Synthesis, photophysical properties, and biological activity of tetramethylrosamine analogs.

The synthesis of the 2,7-bis(dimethylamino)chalcogenoxanthone starting materials was significantly improved via optimization of a directed orthometalation, and the utilization of an intramolecular Vilsmeier-Hack reaction for cyclization with ∼5-fold increase in yield over the previously used LDA cyclization method.

This new procedure also allowed for the first time the synthesis of the 2,7-bis(dimethylamino)telluriumxanthone (4-Te), and the related tellurium dyes.
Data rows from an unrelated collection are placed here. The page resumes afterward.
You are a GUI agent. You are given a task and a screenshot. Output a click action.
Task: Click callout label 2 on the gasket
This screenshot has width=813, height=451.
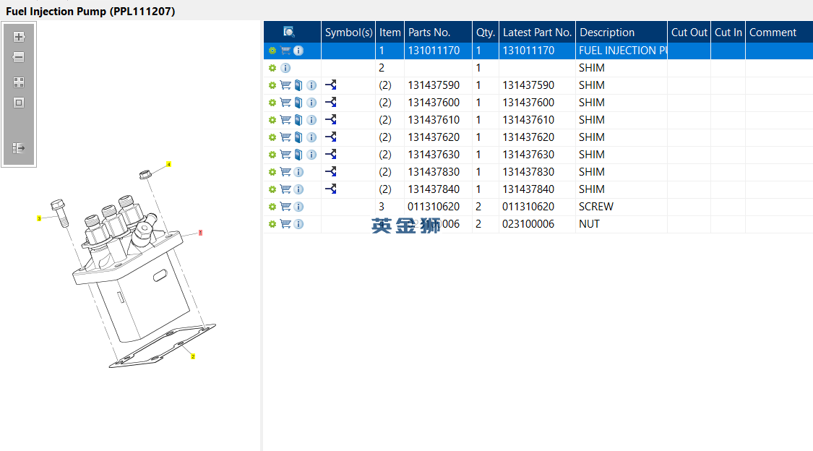click(x=193, y=356)
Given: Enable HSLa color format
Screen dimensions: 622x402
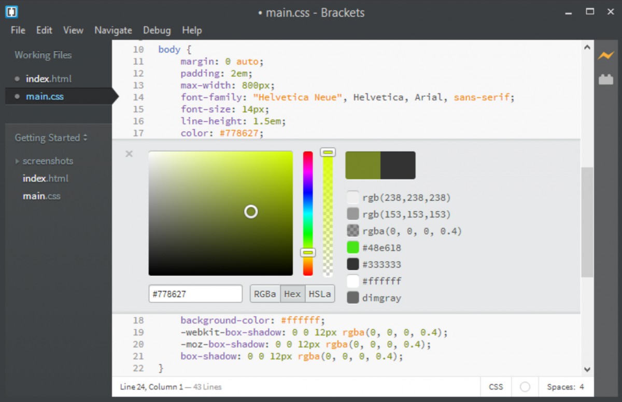Looking at the screenshot, I should 320,293.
We have synthesized julolidyl-TMR analogs (52-S, Se, Te) with increased wavelengths of absorption and strong absorption >600 nm target range.

We have also synthesized free amino xanthones ( 57-S, 64, and 65), and their phenyl dyes (68, 69 ).
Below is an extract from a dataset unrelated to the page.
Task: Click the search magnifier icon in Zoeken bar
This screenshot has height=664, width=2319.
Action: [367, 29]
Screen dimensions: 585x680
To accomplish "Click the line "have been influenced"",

With this work we have expanded the ability to vary the xanthylium core scaffold, including the ability to create unsymmetric cores, and a variety of different scaffold combinations can now be accessed.
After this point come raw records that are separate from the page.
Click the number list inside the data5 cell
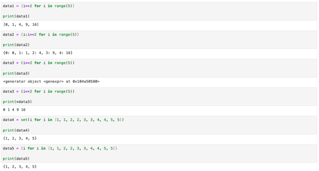(82, 148)
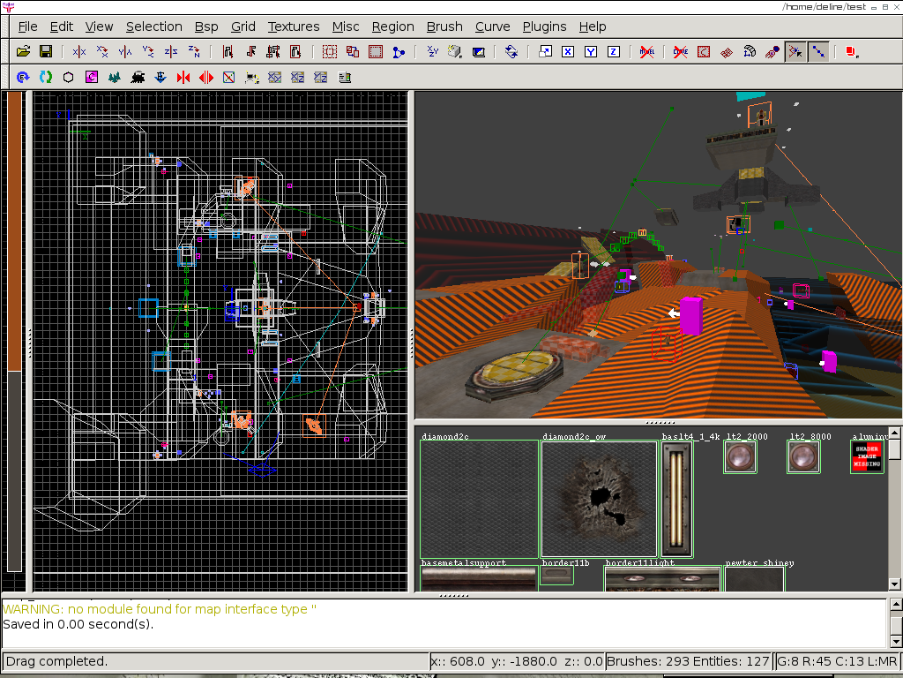The width and height of the screenshot is (903, 678).
Task: Click the black train icon in second toolbar
Action: pyautogui.click(x=138, y=78)
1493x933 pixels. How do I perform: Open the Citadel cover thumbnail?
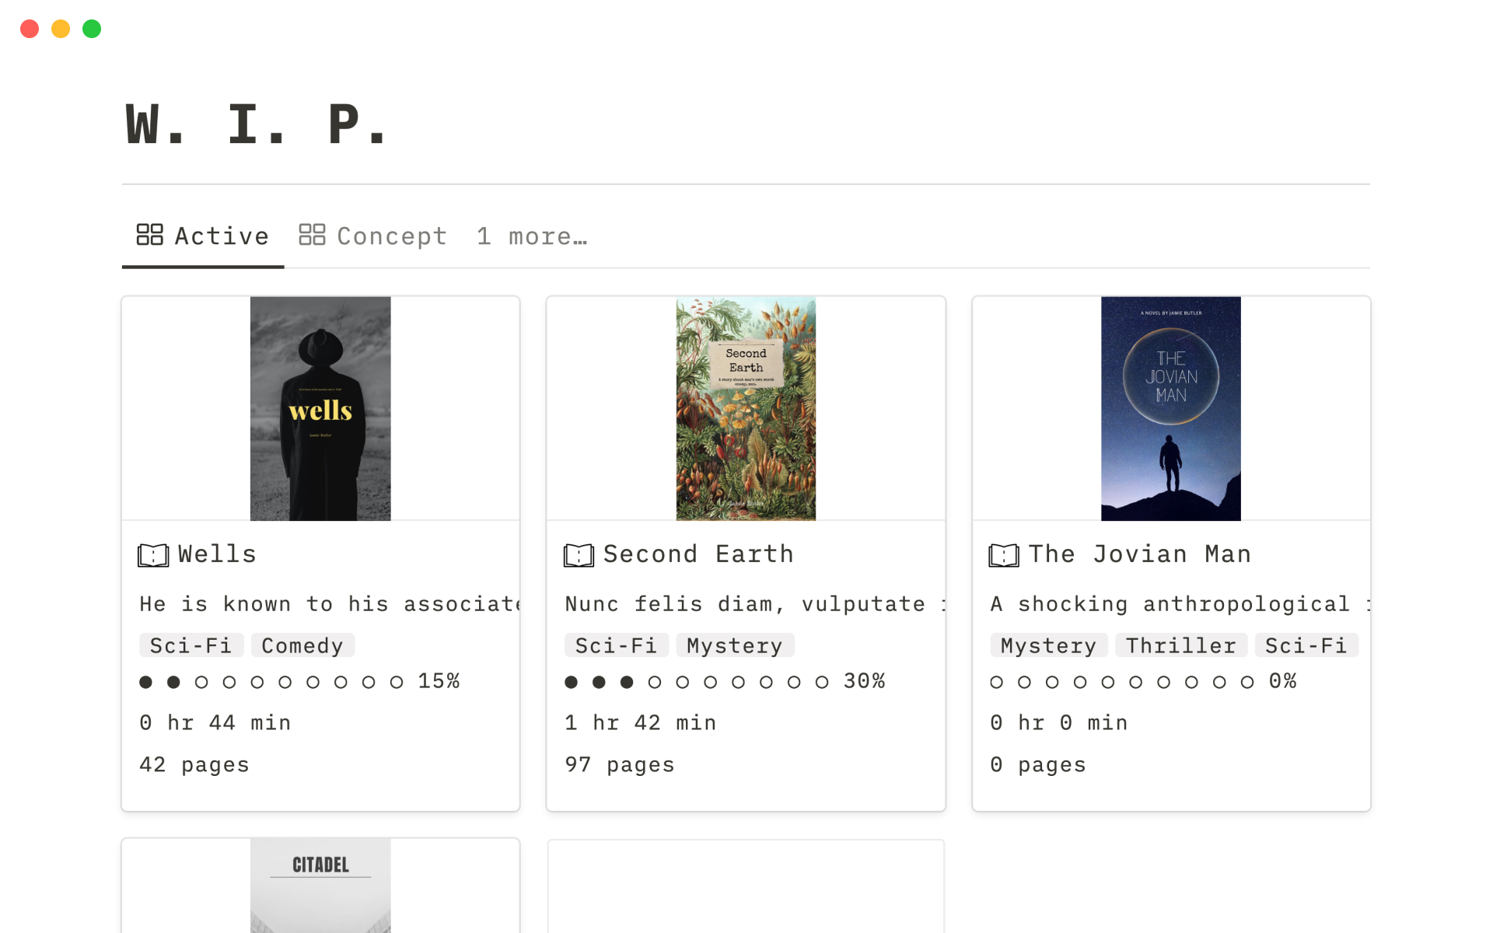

The TMR analog libraries examined have shown that small changes in structure can have a significant effect on the phototoxicity in both chemosensitive (AUXB1) and drug-resistant cells (CR1R12) and that phototoxicity is not simply a function of uptake or quantum yield for the generation of singlet oxygen.

Substituent effects extend to an analogs ability to stimulate ATPase activity as well, however, we have also discovered that select compounds that do not stimulate ATPase activity very well, never the less bind very well to Pgp without promoting ATP hydrolysis.

In fact we have shown that verapamil stimulated ATPase activity can be competitively inhibited.

We have also shown that ATPase activity and therefore Pgp efflux can be irreversibly destroyed via photosensitization.